2 In your example, IP+PORT is bind in the backend of HAProxy, it means that once a new service is created, the configure of HAProxy need to be updated, it’s obviously not flexible. I’m not familiar with HAProxy, is there way to only bind ip address in the backend with port range? for exmaple, binding four minions with port range 1000~2000 in the backend, when user visit 10.20.30.61:1001(master/HAProxy), then request will be forwarded to port 1001 in one of four backend minions.
best regards
I am curious about these points as well!
I want to share Docker, Swarm and Kubernetes, Socketplane, Mesos. Also use case.
This is an absolutely phenomenal series of posts. Thanks so much for the effort that obviously went into the setup, the experiments and the writing. I’ve been using Docker for nearly two years and I don’t think I fully understood the networking model until I read these through from the beginning. We’ve been using kubernetes on GCE for about a month now, and I definitely did not understand the networking model there, so again, thank you. I was struggling not so much with the tools available to permit ingress from the outside world to our services, but rather with why they are what they are. You cleared it right up. I did have to read certain parts twice, but I don’t think that was your fault :).

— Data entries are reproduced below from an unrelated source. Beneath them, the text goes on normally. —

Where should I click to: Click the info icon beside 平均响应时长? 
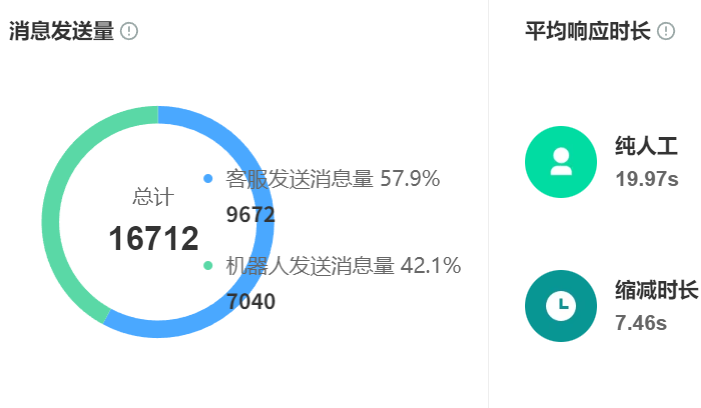666,31
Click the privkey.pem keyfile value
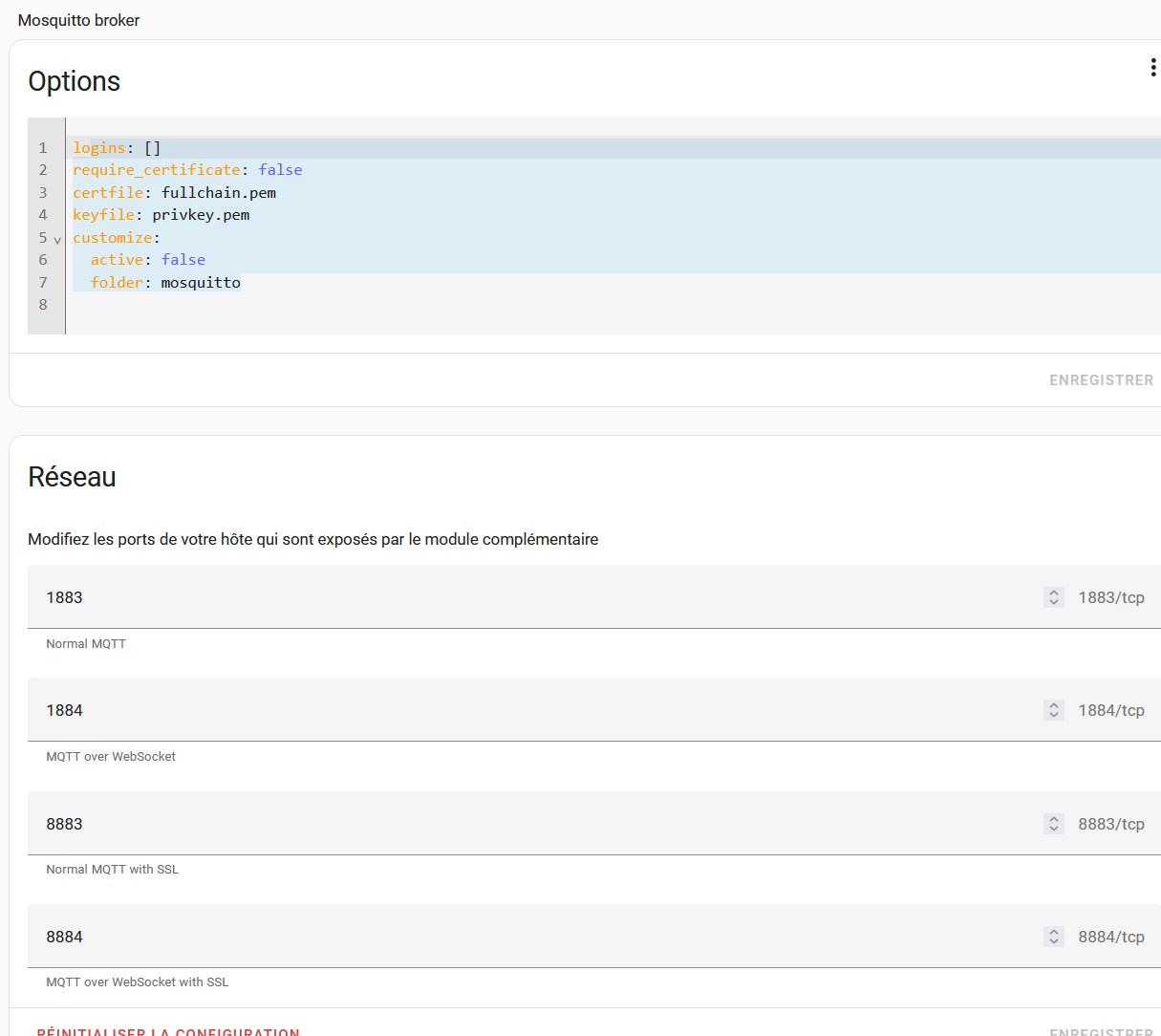Image resolution: width=1161 pixels, height=1036 pixels. click(201, 215)
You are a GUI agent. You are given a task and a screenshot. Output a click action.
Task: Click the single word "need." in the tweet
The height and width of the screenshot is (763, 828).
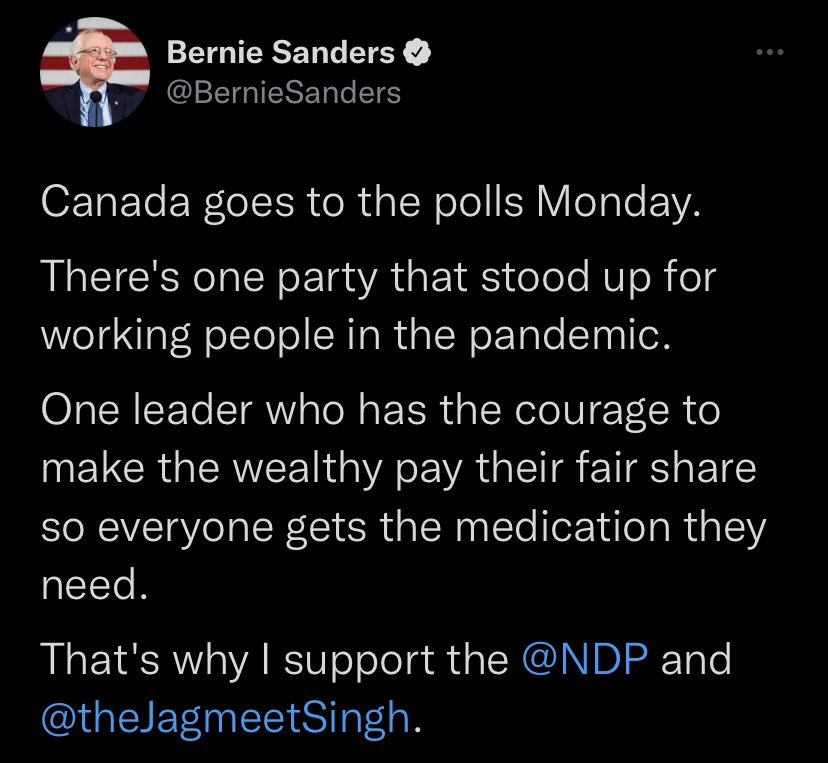pyautogui.click(x=94, y=581)
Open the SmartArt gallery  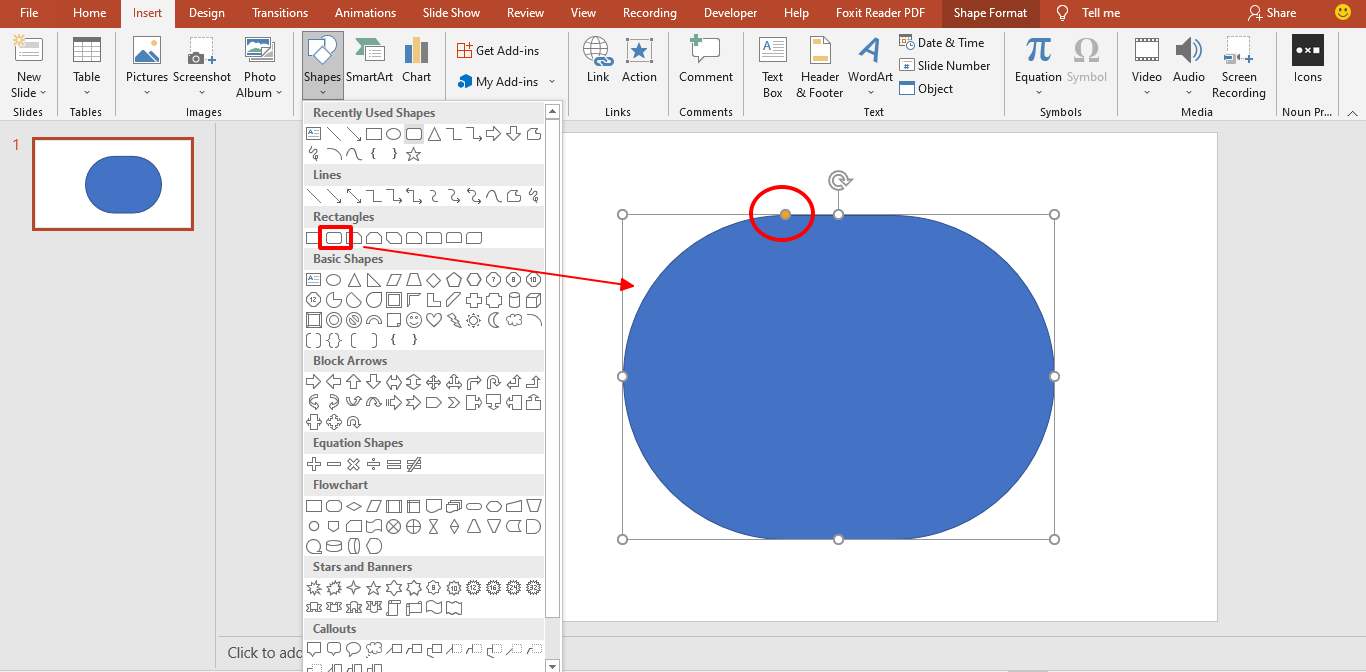(x=369, y=60)
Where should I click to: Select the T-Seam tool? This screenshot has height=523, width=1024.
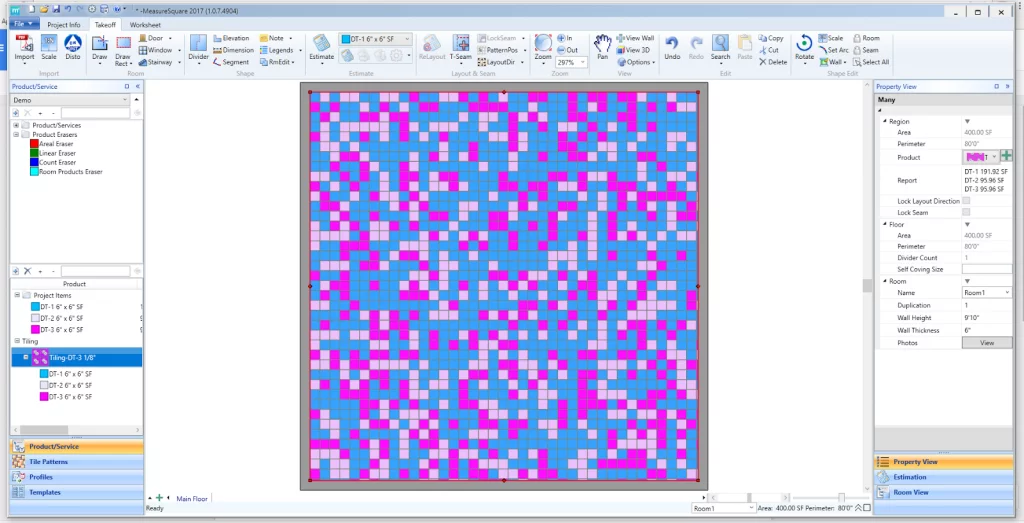click(461, 45)
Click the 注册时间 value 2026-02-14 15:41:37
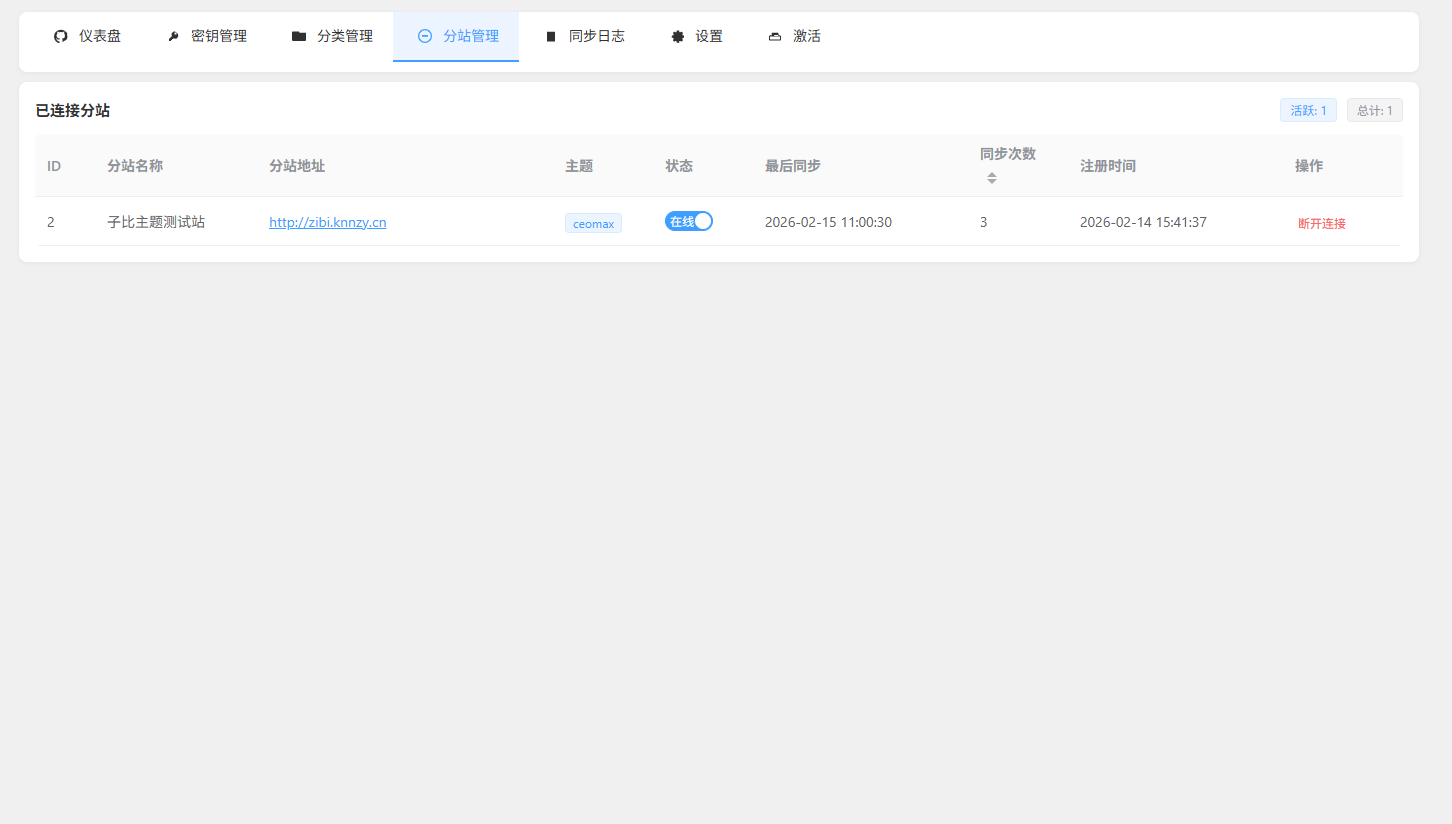The image size is (1452, 824). [1143, 222]
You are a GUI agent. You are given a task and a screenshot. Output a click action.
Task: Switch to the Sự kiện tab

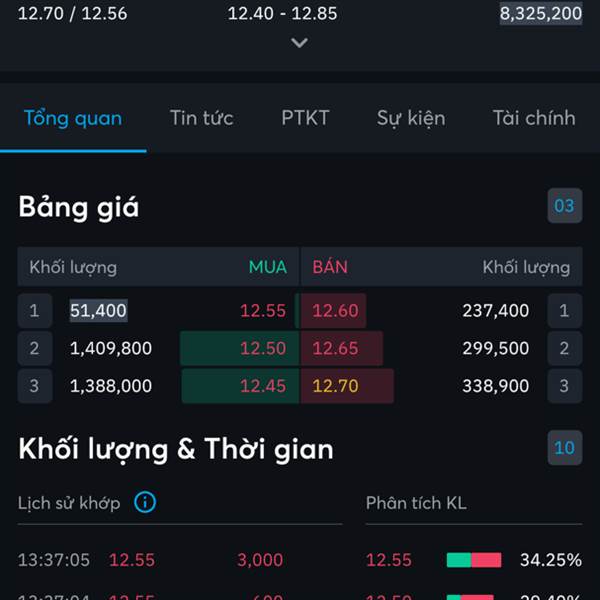(x=411, y=118)
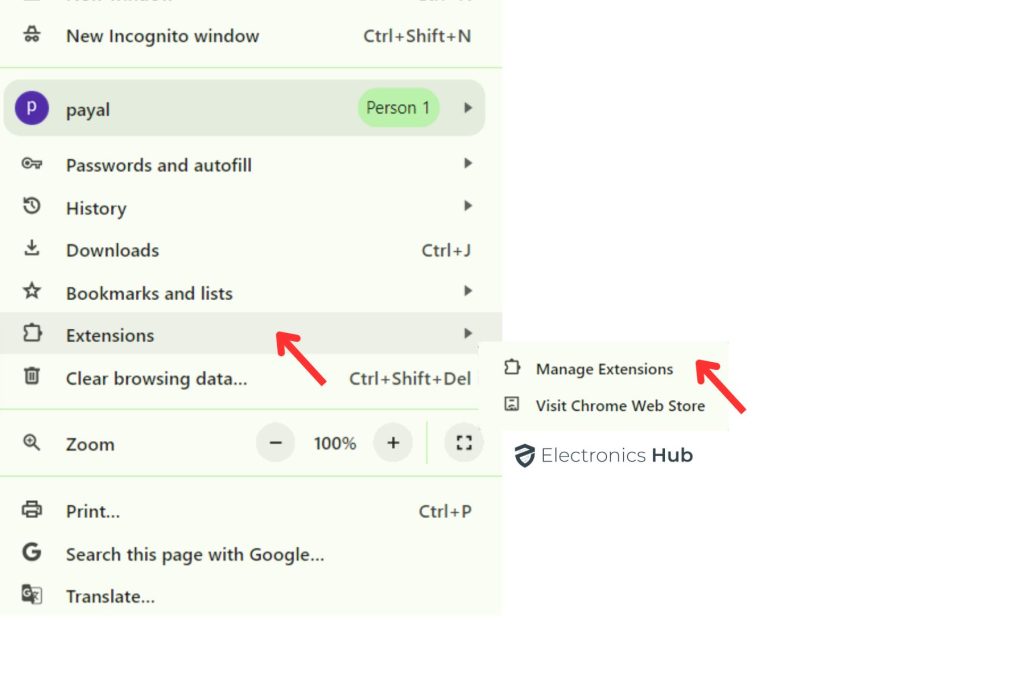Click the Extensions puzzle piece icon

[32, 334]
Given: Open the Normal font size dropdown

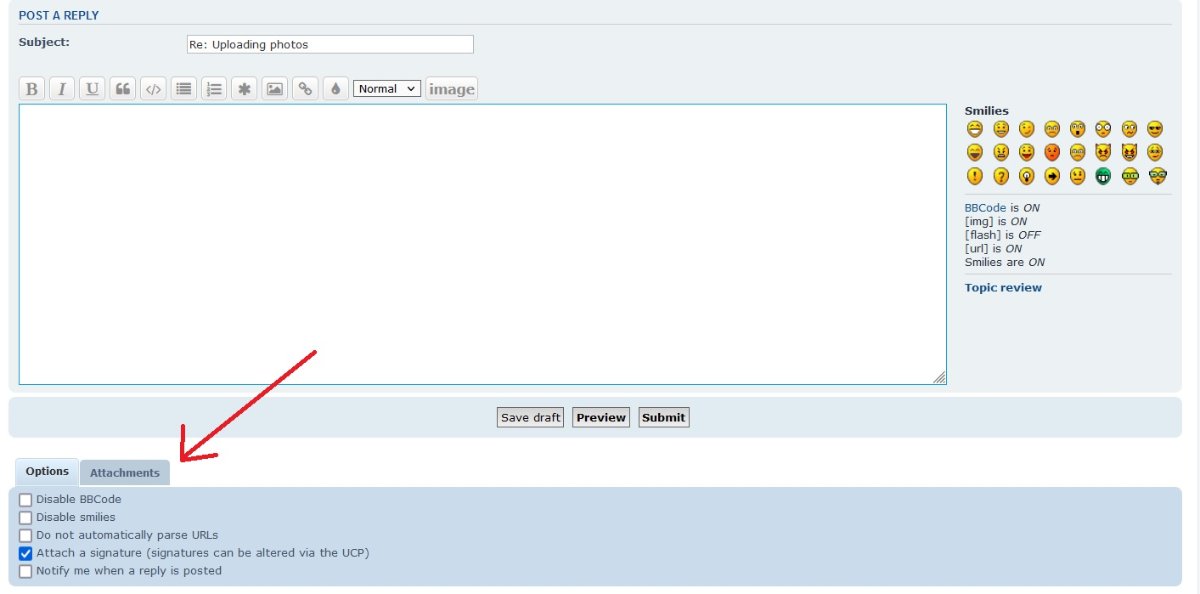Looking at the screenshot, I should [387, 89].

Thanks! I’m glad you found the blogs useful!
Jon, FANTASTIC WORK!!!! Really, I think most DEVs love K8s for its abstraction but leave the heavy lifting (HA, networking, security, auth, etc.) to the OPS guys, which usually are totally here. Your work really really helps a lot. Please continue with this series, esp. since K8s and Docker are moving fast in the networking space (docker network).
Nice post, but I’m not convinced this would work in production. There is a problem right at the top: DNS name has to be integrated with load-balancer. So it actually resolved to correct set of IPs.
So that one small green haproxy would be actually HA/balanced service.
And then it becomes tricky to manage it automatically.
Hi Jon,
thanks for your series of posts which helped a lot to dive into Kubernetes operation.
You can pull the IPs for the pods from etcd when you have defined a service over these pods. Taking the service name as key, you can pull like
etcdctl get /registry/services/endpoints/default/.
Taking confd to build a haproxy.cfg for instance, the template looks like
{{$data := json (getv “/registry/services/endpoints/default/”)}}
{{range $data.subsets}}
{{range .addresses}}
server {{.ip}} check
{{end}}
{{end}}
Cheers and thanks againg
Hi Jon,
just saw that wordpress prunes the meta-variables I used.
It is meant to be etcdctl get /registry/services/endpoints/default/THESERVICENAME
and accordingly
{{$data := json (getv “/registry/services/endpoints/default/THESERVICENAME”)}}
{{range $data.subsets}}
{{range .addresses}}
server {{.ip}} check
{{end}}
{{end}}
Hi Chris,
I have configured 3 Kubernetes master with etcd configured. I have installed confd and haproxy. I am looking for some guidance on updating haproxy dynamically. Do you have any basic template?